Il Consiglio di sicurezza Onu ha chiesto all’Azerbaigian «l’apertura immediata» del corridoio di Lachin, che collega l’Armenia al Nagorno Karabakh. L’Onu ha approvato un documento con il quale Armenia e Azerbaigian vengono esortati a normalizzare i rapporti in vista di un trattato di pace e a rispettare gli accordi del 2020 firmati fra Erevan, Baku e Mosca, in virtù dei quali la Russia ha dispiegato una forza militare di interposizione.
Questa settimana le autorità azere hanno reciso il cavo di fibra ottica che attraversava la zona di Lachin, isolando definitivamente l’enclave armena che è privata di telecomunicazioni. Artak Baglarian, consigliere del ministero degli esteri dell’autoproclamata repubblica del Nagorno-Karabakh, ha spiegato che dopo il danneggiamento le forze del Karabakh insieme ai militari russi hanno tentato di raggiungere la località dov’erano entrati in azione i guastatori, «ma la parte azera non lo ha permesso».
Il conflitto senza fine
Il Corridoio di Lachin è l’unica strada che collega l’Armenia all’enclave del Nagorno-Karabakh, all’interno del territorio dell’Azerbaigian. Poco più di 50 chilometri tra le montagne, formalmente si trova sotto il controllo del contingente di pace della Federazione Russa. Da circa otto mesi è pressoché impossibile attraversarlo.
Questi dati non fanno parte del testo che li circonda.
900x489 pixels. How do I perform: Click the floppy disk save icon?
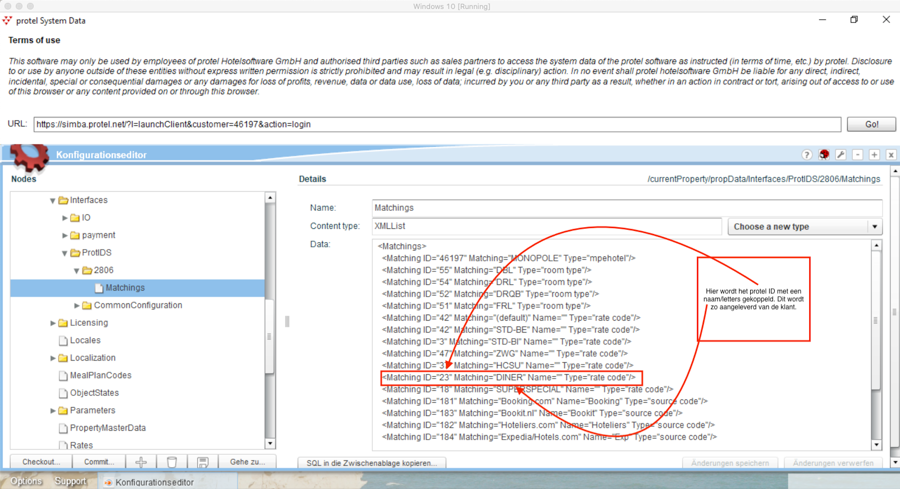(203, 462)
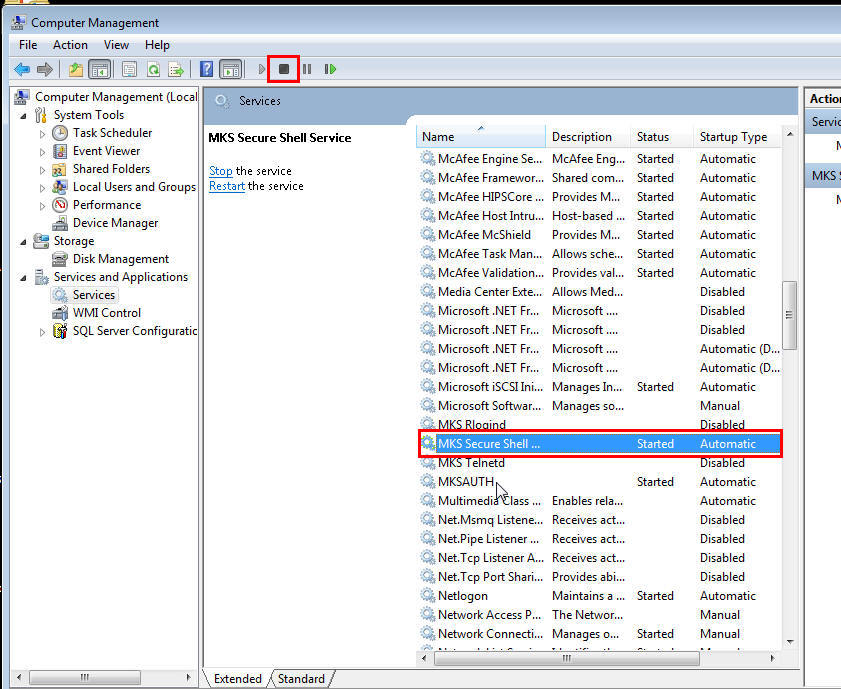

Erevan e Baku si accusano a vicenda di aver ripreso le ostilità, dopo la tregua raggiunta nel 2020. Al crollo dell’Urss l’ex stato sovietico della Regione Autonoma di Nagorno Karabakh e la regione Shahumyan, popolata da armeni cristiani, si sono uniti per formare la Repubblica del Nagorno Karabakh (Nkr) che dichiarò l’indipendenza dall’Azerbaijan il 2 settembre 1991.
La Turchia si è subito schierata dalla parte dell’Azerbaigian (islamico ndr), suo alleato. Mosca è invece più vicina all’Armenia (cristiana ndr), sul cui territorio ha anche una base militare.